* _Exercise objective_
In the entries below, find the line with "Sklep zielarsko-ekologiczny (1260, 116)" and print exactly every line from there up to and including the line with "Helpdesk (169, 2491)", with no other lines.

* _Task data_
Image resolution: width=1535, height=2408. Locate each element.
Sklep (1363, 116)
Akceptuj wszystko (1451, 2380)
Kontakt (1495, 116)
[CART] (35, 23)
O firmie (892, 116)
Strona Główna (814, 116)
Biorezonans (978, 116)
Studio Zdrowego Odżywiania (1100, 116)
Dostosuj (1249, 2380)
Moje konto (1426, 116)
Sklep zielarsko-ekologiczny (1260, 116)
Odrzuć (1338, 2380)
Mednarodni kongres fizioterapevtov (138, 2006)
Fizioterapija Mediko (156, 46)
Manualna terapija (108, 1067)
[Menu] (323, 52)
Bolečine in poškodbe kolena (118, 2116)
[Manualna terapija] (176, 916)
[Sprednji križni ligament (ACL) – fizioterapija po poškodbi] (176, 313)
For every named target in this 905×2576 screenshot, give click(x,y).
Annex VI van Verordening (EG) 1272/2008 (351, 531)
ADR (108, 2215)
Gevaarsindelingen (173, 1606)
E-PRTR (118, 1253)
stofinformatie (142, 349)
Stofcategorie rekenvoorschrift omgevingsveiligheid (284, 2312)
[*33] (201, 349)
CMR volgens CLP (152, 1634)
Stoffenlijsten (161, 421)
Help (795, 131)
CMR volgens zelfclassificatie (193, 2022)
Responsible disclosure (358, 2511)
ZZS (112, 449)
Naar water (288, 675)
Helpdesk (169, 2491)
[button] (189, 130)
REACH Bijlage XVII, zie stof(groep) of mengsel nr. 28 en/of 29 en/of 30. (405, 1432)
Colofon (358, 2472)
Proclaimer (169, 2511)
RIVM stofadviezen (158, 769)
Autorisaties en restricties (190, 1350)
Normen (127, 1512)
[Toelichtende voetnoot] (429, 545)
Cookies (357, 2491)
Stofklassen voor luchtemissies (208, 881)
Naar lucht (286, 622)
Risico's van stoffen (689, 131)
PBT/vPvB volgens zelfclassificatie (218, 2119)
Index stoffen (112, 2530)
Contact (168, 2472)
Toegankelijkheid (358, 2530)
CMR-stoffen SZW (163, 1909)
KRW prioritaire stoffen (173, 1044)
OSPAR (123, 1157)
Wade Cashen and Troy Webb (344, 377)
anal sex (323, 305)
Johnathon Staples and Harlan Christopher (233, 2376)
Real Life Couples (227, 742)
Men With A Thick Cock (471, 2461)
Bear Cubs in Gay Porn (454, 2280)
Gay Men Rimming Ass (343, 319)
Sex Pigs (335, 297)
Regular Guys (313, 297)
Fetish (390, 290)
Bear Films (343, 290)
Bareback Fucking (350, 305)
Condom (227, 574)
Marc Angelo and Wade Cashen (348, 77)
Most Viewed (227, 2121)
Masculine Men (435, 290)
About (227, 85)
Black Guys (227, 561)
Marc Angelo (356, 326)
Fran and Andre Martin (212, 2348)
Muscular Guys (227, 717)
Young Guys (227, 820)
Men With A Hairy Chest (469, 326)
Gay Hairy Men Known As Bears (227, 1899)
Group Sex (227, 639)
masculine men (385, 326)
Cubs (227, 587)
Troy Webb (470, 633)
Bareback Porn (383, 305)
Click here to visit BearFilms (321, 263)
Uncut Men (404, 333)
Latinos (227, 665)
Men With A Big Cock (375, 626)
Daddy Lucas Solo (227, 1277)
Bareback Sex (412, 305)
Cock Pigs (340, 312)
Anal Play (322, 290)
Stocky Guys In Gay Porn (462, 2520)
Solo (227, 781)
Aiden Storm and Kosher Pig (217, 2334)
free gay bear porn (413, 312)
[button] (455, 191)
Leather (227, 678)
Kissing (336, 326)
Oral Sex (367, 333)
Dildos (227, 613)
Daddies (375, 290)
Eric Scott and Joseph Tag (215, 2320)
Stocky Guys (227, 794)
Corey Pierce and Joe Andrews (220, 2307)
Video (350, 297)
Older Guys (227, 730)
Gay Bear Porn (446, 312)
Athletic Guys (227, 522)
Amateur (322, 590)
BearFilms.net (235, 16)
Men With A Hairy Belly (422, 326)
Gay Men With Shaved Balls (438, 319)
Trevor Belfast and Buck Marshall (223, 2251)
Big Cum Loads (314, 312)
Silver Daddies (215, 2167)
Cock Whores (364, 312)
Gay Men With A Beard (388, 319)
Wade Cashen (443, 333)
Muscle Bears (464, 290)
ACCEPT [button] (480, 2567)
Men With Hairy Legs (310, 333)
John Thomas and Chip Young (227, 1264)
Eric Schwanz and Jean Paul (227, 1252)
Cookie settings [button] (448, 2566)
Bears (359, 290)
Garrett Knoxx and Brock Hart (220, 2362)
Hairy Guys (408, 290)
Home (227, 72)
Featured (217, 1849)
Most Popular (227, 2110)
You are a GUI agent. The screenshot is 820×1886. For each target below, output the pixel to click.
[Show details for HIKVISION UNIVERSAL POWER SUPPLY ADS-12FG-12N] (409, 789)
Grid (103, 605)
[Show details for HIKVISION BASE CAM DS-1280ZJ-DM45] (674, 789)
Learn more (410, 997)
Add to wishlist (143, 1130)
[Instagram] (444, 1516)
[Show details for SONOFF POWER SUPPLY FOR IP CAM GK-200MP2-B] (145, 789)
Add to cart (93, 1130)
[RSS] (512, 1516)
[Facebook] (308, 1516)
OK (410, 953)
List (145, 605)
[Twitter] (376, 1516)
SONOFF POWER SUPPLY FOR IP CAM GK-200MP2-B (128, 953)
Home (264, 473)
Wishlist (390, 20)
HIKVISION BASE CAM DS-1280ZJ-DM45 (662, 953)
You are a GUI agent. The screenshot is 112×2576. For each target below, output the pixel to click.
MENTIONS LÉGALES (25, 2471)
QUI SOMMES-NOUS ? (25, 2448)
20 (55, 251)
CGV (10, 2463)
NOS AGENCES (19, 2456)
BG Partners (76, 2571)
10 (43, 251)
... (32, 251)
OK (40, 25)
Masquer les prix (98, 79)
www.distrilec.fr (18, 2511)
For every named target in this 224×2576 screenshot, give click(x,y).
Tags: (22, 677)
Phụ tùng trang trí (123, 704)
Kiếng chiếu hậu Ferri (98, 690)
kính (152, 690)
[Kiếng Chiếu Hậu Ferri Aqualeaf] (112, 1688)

* _Exercise result_
Sklep zielarsko-ekologiczny (1260, 116)
Odrzuć (1338, 2380)
Mednarodni kongres fizioterapevtov (138, 2006)
Fizioterapija Mediko (156, 46)
Manualna terapija (108, 1067)
[Menu] (323, 52)
Bolečine in poškodbe kolena (118, 2116)
[Manualna terapija] (176, 916)
[Sprednji križni ligament (ACL) – fizioterapija po poškodbi] (176, 313)
For every named target in this 905×2576 screenshot, give click(x,y).
Annex VI van Verordening (EG) 1272/2008 (351, 531)
ADR (108, 2215)
Gevaarsindelingen (173, 1606)
E-PRTR (118, 1253)
stofinformatie (142, 349)
Stofcategorie rekenvoorschrift omgevingsveiligheid (284, 2312)
[*33] (201, 349)
CMR volgens CLP (152, 1634)
Stoffenlijsten (161, 421)
Help (795, 131)
CMR volgens zelfclassificatie (193, 2022)
Responsible disclosure (358, 2511)
ZZS (112, 449)
Naar water (288, 675)
Helpdesk (169, 2491)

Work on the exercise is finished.